> What the task asks
Among the lines of the material below, count those with the string "Compartilhar". Give the number alone.

====== Data for processing ======

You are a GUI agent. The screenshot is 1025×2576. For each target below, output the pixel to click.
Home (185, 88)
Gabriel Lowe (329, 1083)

======
====== Data for processing ======

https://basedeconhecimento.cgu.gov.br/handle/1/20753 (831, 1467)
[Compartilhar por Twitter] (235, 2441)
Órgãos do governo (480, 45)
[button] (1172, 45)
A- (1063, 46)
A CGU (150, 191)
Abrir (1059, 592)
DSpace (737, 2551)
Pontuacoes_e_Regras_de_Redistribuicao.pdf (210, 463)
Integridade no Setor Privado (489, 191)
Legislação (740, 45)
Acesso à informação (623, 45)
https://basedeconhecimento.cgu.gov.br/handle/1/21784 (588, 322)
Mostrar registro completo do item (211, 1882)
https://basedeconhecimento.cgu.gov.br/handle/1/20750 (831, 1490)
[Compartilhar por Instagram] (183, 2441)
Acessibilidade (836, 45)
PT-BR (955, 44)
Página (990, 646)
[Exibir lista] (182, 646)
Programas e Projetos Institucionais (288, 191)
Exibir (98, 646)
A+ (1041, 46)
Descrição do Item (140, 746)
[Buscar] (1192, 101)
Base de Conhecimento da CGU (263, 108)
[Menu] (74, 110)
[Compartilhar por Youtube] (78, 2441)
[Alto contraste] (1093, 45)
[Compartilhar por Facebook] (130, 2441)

======
====== Data for processing ======

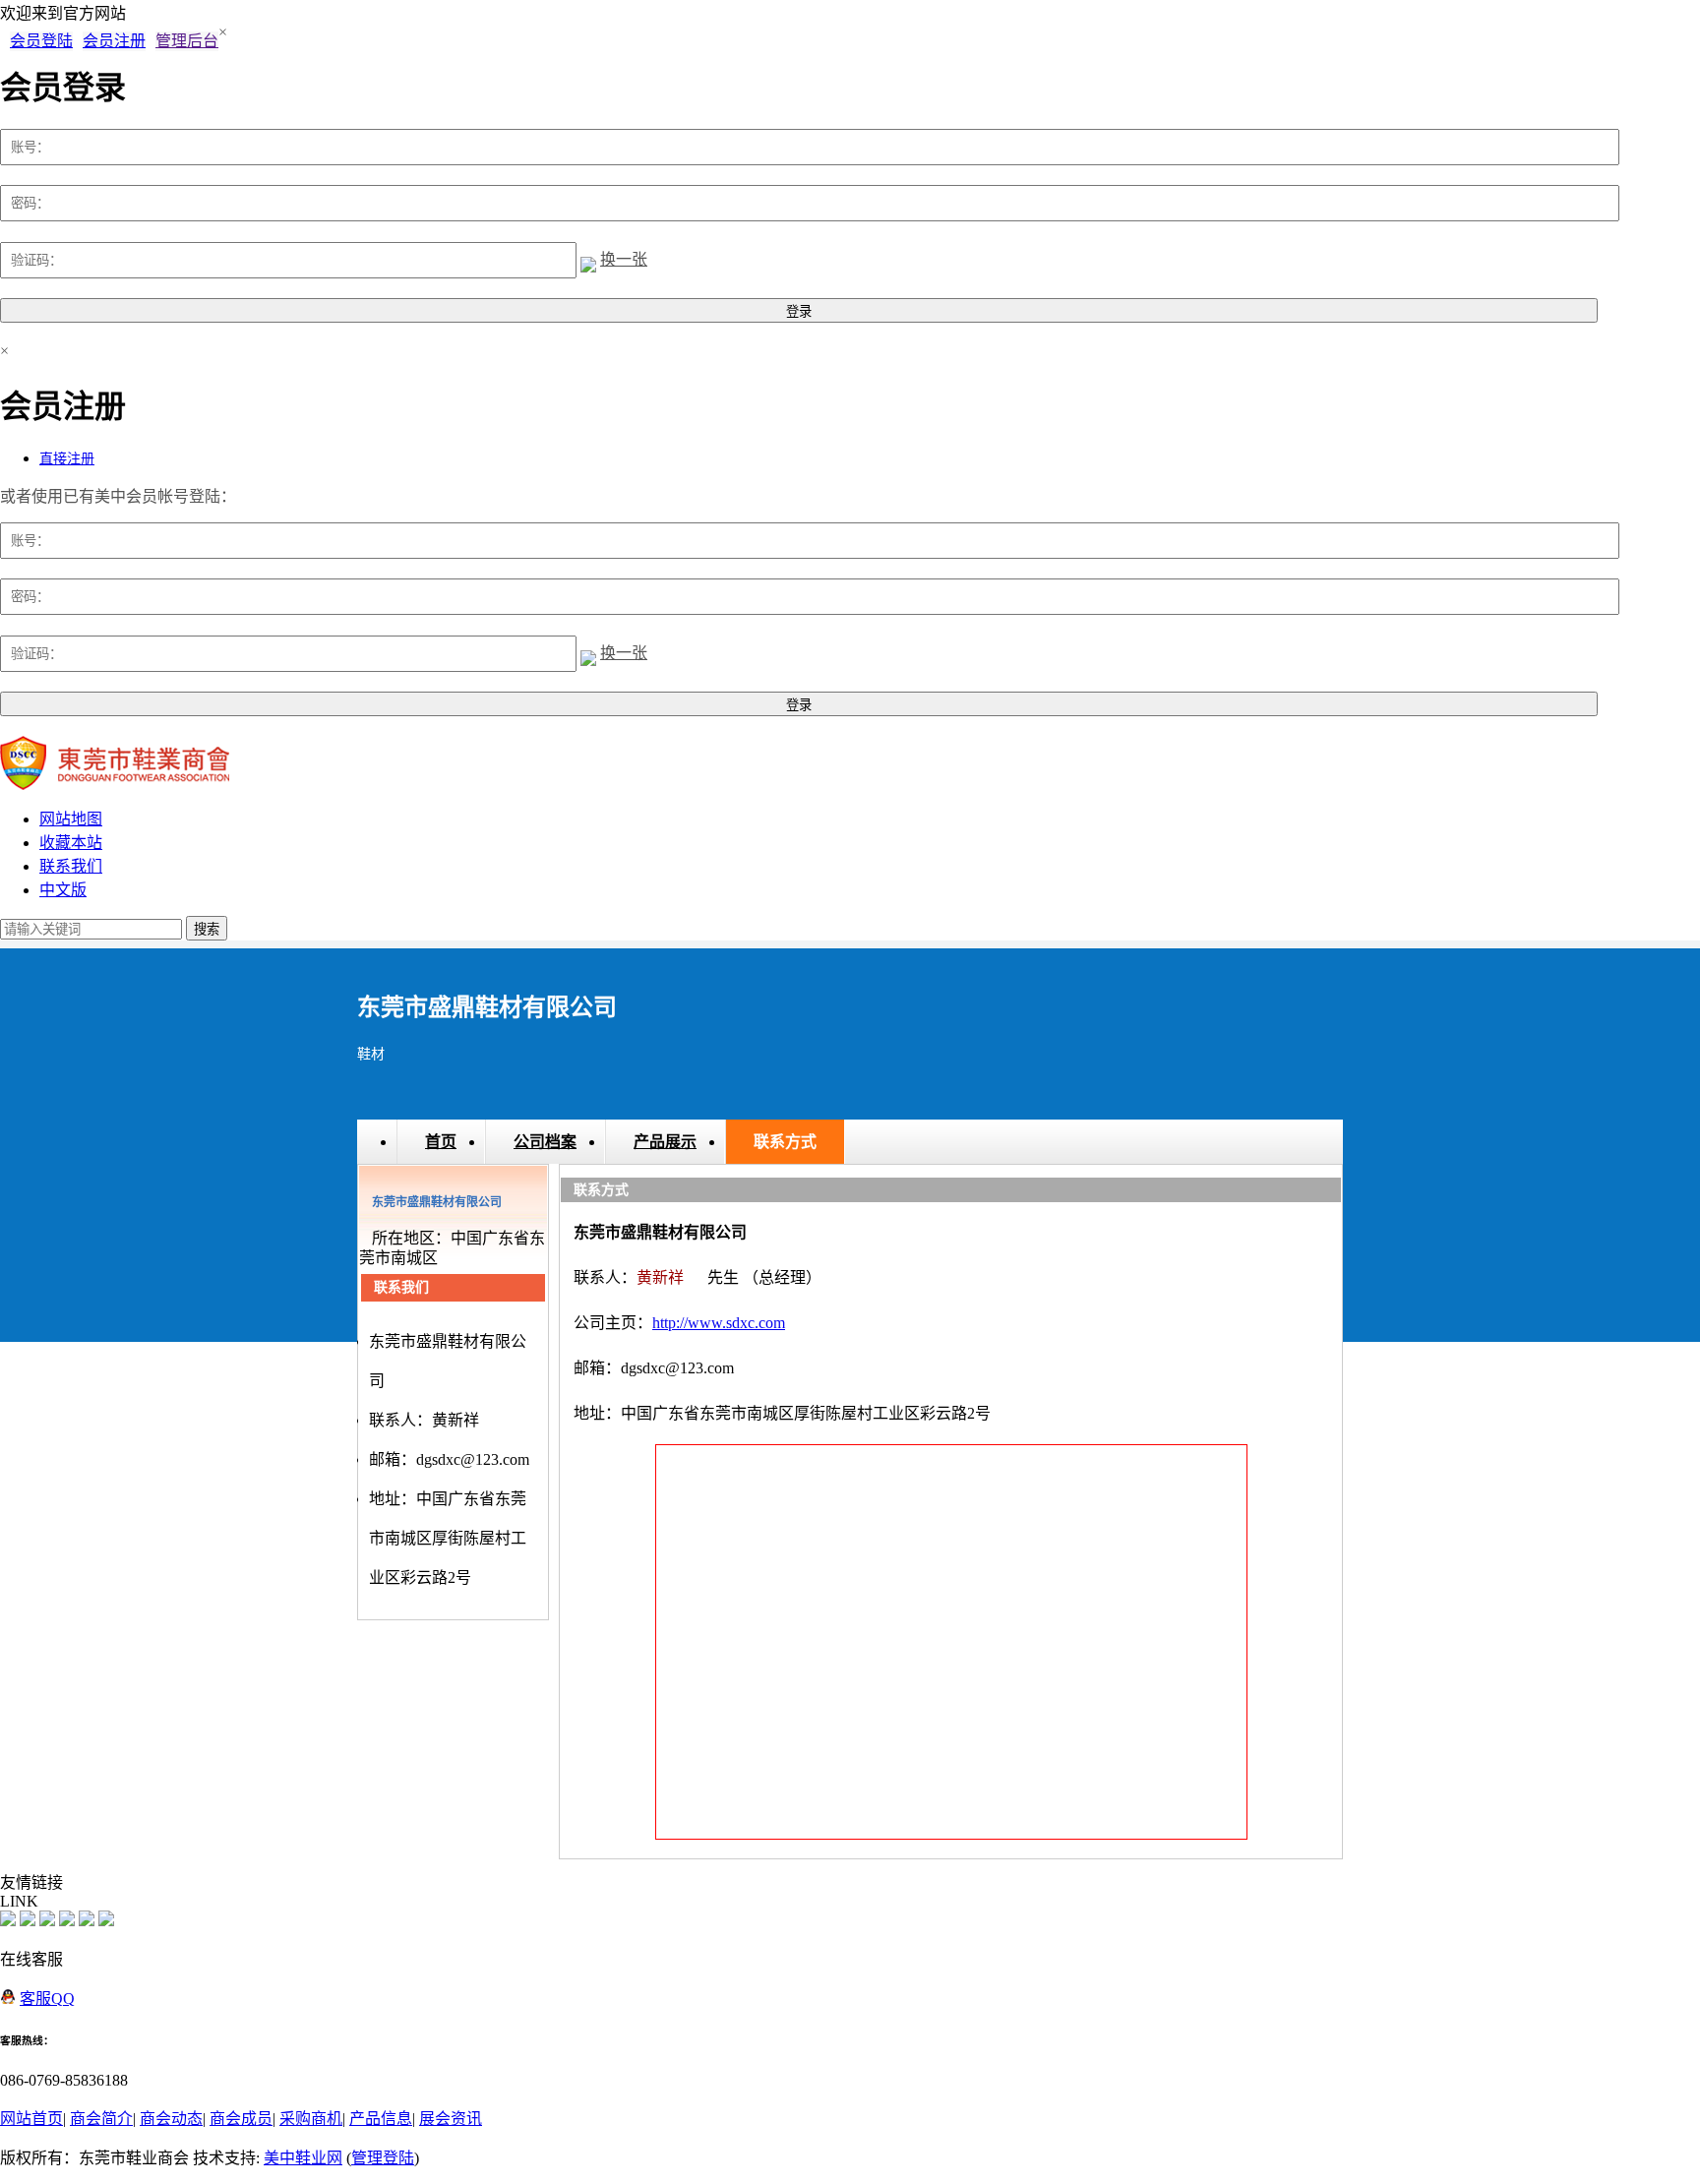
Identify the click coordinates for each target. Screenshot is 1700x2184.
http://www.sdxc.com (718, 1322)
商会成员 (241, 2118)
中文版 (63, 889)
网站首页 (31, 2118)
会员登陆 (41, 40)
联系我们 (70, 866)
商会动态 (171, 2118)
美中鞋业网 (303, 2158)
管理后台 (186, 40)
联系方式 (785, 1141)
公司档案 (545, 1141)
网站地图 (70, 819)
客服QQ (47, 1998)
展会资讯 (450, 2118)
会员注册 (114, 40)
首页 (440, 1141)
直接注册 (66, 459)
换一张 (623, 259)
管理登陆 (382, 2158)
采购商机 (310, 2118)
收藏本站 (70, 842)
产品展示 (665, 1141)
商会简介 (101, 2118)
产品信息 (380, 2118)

======

> Reply
4